Assume, without loss of generality that $s(x_i) < s(x_{i-1})$. Then the first term of the first expression gives us $s(x_i) q(x_{i-1} \vert x_i)$. The first term of the second expression gives us $s(x_{i}) q(x_i \vert x_{i-1})$. Since the proposals are symmetric, detailed balance holds.
Thus the Metropolis algorithm respects $s(x)$ as the stationary distribution.
Intuition
All this math boils down to the following intuition:
Instead of sampling $s$ (or $p$) (since we dont know how to do that) we sample $q$ instead. Sampling from this distribution yields a new state, and a new proposal distribution from which to sample.
In general such a markov chain would meander around. But the aperiodicity and irreducibility means that it will preserve the (stationary) target distribution and go for the typical set (red), no matter where it is applied.
The possibility of rejection in the Metropolis algorithm based on the throw of a random uniform makes the chain aperiodic. And if we want it to be irreducible, we need to make sure $q$ can go everywhere that $p$ can, or that the support of $q$ includes everywhere the support of $p$. Thus our Metropolis algorithm converges.
Onwards to Metropolis-Hastings
Prior to a full discussion of Metropolis Hastings, let us motivate the season why we may want to tinker with the Metropolis algorithm.
If you think about the $6x(1-x)$ “distribution” which we dont want to support outside of [0,1], we realize, as seen in the diagram above, that a normal distribution as a proposal will still want to sample stuff in negative areas and $>1$. So we wastefully make acceptance probability comparisons.
Out intuition may be to reject samples outside the support. But as we shall show later, this makes our proposal asymmetric and we need to deal with this. This is because stepping to a negative number and coming back are not symmetric: one is rejected.
If we do it without taking into account this asymmetry, we will actually be sampling from a different distribution as we shall show later.
However, we may also want to sample from a asymmetric proposal like a beta function because its guaranteed to be positive.
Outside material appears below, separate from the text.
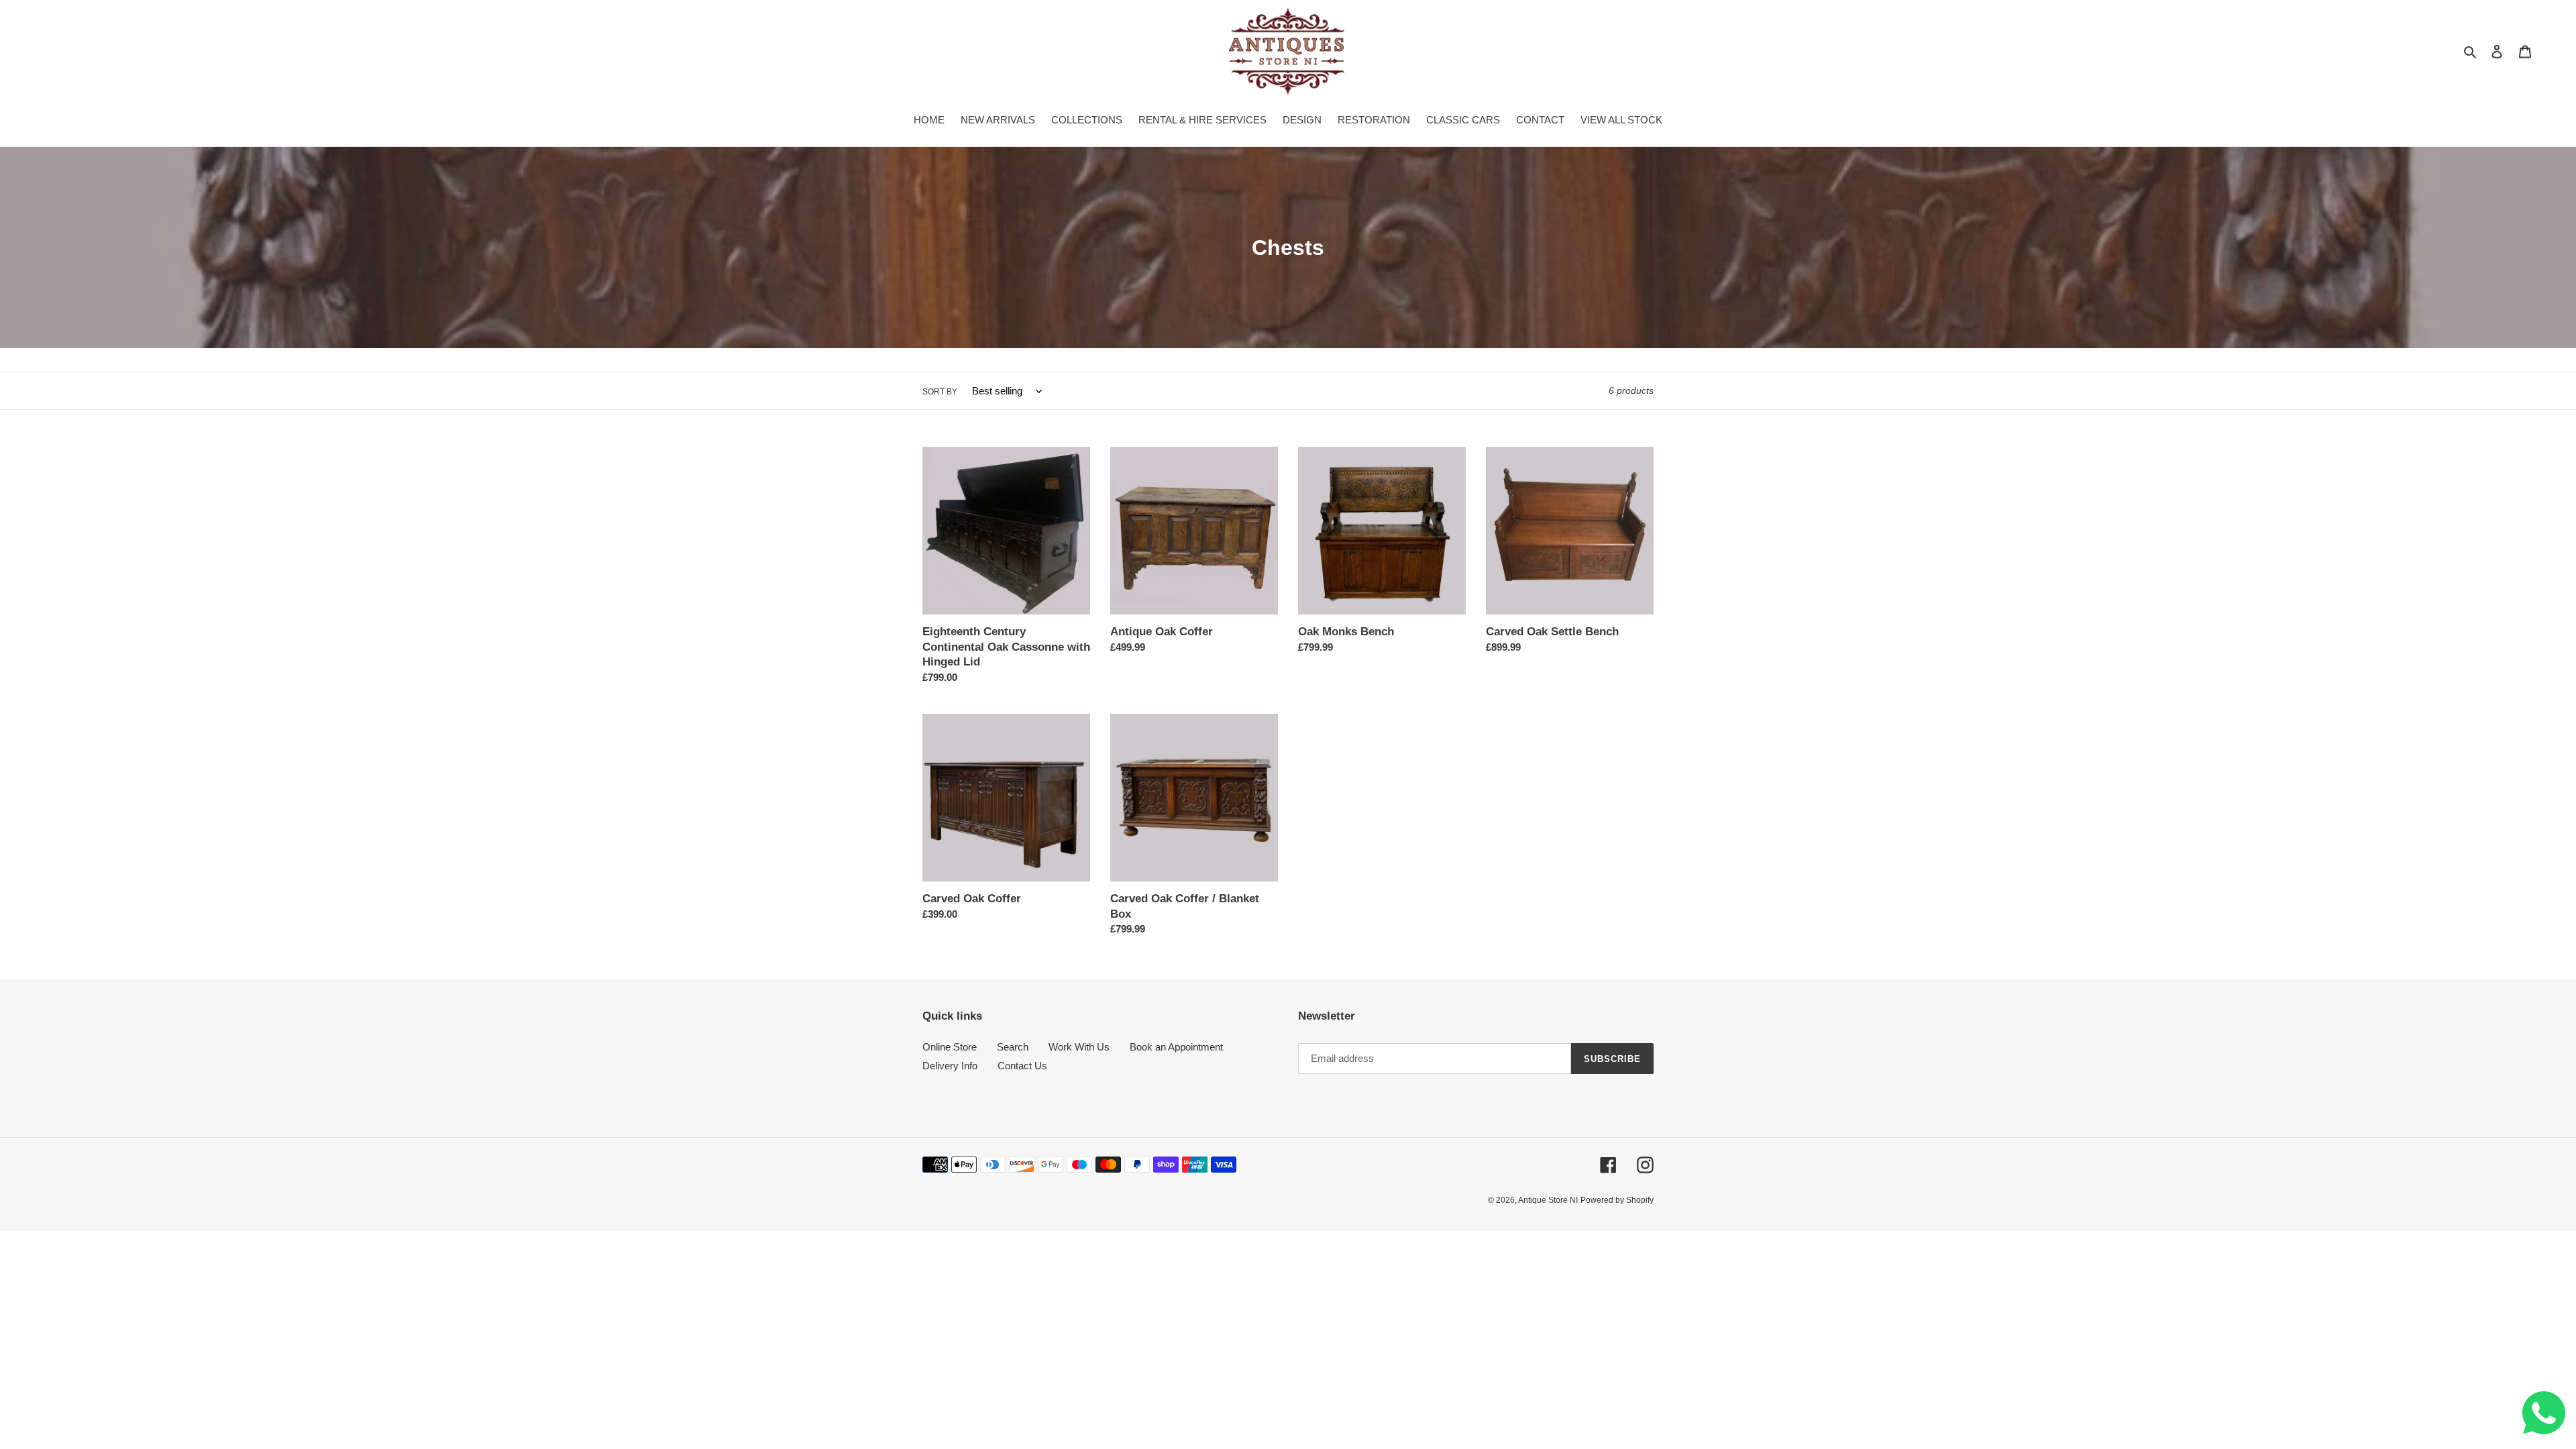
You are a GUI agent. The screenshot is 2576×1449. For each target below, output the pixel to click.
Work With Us (1079, 1047)
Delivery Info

However a beta distribution is not symmetric.
Here is the outline code for metropolis hastings.
def metropolis_hastings(p,q, qdraw, nsamp, xinit):
samples=np.empty(nsamp)
x_prev = xinit
for i in range(nsamp):
x_star = qdraw(x_prev)
p_star = p(x_star)
p_prev = p(x_prev)
pdfratio = p_star/p_prev
proposalratio = q(x_prev, x_star)/q(x_star, x_prev)
if np.random.uniform() < min(1, pdfratio*proposalratio):
samples[i] = x_star
x_prev = x_star
else:#we always get a sample
samples[i]= x_prev
return samples
Look at the proposalratio
term. Its a ratio of proposal pdfs. But its opposite to the ratio of the pdf that we want to sample from.
What is the intuition behind this? Remember that because you dont know how to sample from $p$, you are sampling from $q$ instead. Now if q is asymmetric, you will have a greater chance of going in one direction than the other. Indeed you are more likely to get samples from the region where $q$ (more precisely each new $q$) is high . This may not match with the $p$ you want to sample from, and you want to correct this oversampling by multiplying by the proposal ration. This helps erase the memory of $q$ a bit.
from scipy.stats import beta
f = lambda x: 6*x*(1-x)
xx= np.linspace(0,1,100)
for s in np.linspace(0,1,10):
plt.plot(xx, beta.pdf(xx,40*s,10),'k', lw=1)
plt.axhline(beta.pdf(0.2, 20, 10),0,1)
plt.axhline(beta.pdf(0.5, 8, 10),0,1)
#plot the true function
plt.plot(xx, f(xx), 'r', label=u'True distribution')
plt.legend();